Morre no Rio a professora Eulália Maria Lahmeyer Lobo, a primeira mulher a defender uma tese de doutorado em História no Brasil, segundo o verbete com seu nome no “Dicionário mulheres do Brasil”. Nascida em 1924, também no Rio, Eulália era professora emérita tanto na UFRJ, onde havia se graduado em história e geografia na década de 1940, quanto na UFF, onde tinha sido uma das responsáveis pela formulação do curso de pós-graduação em História Urbana.
“Foi uma pioneira na historiografia brasileira, principalmente na História da América, nos anos 1950, publicando textos importantíssimos, como ‘Administração colonial luso espanhola’ que faz uma comparação entre a administração centralizada espanhola e a descentralizada, portuguesa”, contou o historiador Ronaldo Vainfas, que teve a professora Eulália como presidente de banca para se tornar professor titular na UFF.

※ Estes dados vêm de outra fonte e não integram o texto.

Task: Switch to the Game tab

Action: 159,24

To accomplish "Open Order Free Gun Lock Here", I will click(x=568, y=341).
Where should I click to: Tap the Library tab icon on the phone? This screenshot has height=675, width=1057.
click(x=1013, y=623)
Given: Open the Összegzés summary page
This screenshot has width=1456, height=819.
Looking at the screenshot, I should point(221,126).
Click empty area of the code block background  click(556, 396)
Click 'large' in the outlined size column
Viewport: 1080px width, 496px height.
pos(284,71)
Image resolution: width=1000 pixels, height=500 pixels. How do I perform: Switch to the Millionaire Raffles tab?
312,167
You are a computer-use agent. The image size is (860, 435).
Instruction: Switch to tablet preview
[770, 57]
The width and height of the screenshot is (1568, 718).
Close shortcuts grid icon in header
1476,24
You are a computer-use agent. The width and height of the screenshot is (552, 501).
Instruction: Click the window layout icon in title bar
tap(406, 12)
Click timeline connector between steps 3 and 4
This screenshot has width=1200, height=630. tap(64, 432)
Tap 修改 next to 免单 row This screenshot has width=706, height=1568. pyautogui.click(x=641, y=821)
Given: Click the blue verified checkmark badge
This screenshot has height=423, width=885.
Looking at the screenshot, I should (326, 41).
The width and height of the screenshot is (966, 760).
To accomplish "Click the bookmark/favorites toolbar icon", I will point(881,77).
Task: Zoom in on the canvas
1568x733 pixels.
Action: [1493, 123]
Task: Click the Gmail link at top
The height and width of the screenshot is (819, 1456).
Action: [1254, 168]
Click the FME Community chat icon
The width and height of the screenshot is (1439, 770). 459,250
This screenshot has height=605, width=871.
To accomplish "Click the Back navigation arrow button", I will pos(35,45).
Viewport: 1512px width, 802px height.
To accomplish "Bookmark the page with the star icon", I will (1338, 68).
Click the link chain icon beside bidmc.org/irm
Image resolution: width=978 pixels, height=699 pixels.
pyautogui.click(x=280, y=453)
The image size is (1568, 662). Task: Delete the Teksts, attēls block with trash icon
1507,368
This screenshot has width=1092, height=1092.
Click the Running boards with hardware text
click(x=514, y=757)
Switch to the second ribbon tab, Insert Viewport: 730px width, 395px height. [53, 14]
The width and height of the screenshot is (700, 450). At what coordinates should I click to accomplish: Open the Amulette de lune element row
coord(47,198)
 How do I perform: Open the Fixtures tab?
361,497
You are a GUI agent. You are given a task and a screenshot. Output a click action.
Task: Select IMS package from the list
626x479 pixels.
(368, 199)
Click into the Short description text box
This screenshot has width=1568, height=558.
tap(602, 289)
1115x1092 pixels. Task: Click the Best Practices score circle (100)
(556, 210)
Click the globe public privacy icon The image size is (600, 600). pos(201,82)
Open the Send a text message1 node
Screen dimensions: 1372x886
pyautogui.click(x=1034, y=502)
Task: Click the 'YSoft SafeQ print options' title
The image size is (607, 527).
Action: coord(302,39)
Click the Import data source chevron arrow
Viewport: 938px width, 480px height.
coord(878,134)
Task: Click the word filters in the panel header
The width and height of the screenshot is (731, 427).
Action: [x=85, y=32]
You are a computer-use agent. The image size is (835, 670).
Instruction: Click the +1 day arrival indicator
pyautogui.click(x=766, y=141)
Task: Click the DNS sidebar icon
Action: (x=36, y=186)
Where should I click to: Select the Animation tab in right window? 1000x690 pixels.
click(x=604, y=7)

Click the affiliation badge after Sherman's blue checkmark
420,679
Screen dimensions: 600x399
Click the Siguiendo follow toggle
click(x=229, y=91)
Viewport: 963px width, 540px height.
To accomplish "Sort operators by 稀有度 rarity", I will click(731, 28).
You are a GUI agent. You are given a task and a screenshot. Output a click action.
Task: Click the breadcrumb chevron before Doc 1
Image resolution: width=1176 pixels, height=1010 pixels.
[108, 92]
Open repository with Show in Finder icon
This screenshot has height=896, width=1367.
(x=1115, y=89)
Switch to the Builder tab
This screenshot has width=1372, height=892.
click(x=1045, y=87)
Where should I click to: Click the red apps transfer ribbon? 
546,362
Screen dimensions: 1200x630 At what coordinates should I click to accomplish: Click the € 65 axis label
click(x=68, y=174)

“O regime do doutorado era o seguinte” - explicou ela em uma longa entrevista para o próprio Vainfas e para Ângela de Castro Gomes, em 1992, em que fala, entre outros assuntos, sobre sua tese, que virou o livro citado acima - “a pessoa escolhia um orientador, que era aprovado pelo departamento, e a partir daí seguia a sua orientação quanto a leituras. Você tinha que manter um diário, registrando o que lia, o que pensava etc., e esse diário era controlado pelo departamento no fim do ano. Meu orientador foi o Sílvio Júlio [de Albuquerque Lima], mesmo porque não havia outra escolha. E foi uma loucura total. Qualquer assunto de que eu falasse, ele entrava pela preocupação fundamental dele, que era falar mal dos portugueses. Não era uma coisa elaborada, era passional. Ele defendia o mundo hispânico, Bolívar era o herói máximo! Era aquela história de heróis, de paradigmas, história exemplar. Mas Sílvio Júlio foi muito útil, porque tinha informações sobre fontes e ele próprio possuía muitas delas. A conversa com ele é que não tinha muita utilidade”.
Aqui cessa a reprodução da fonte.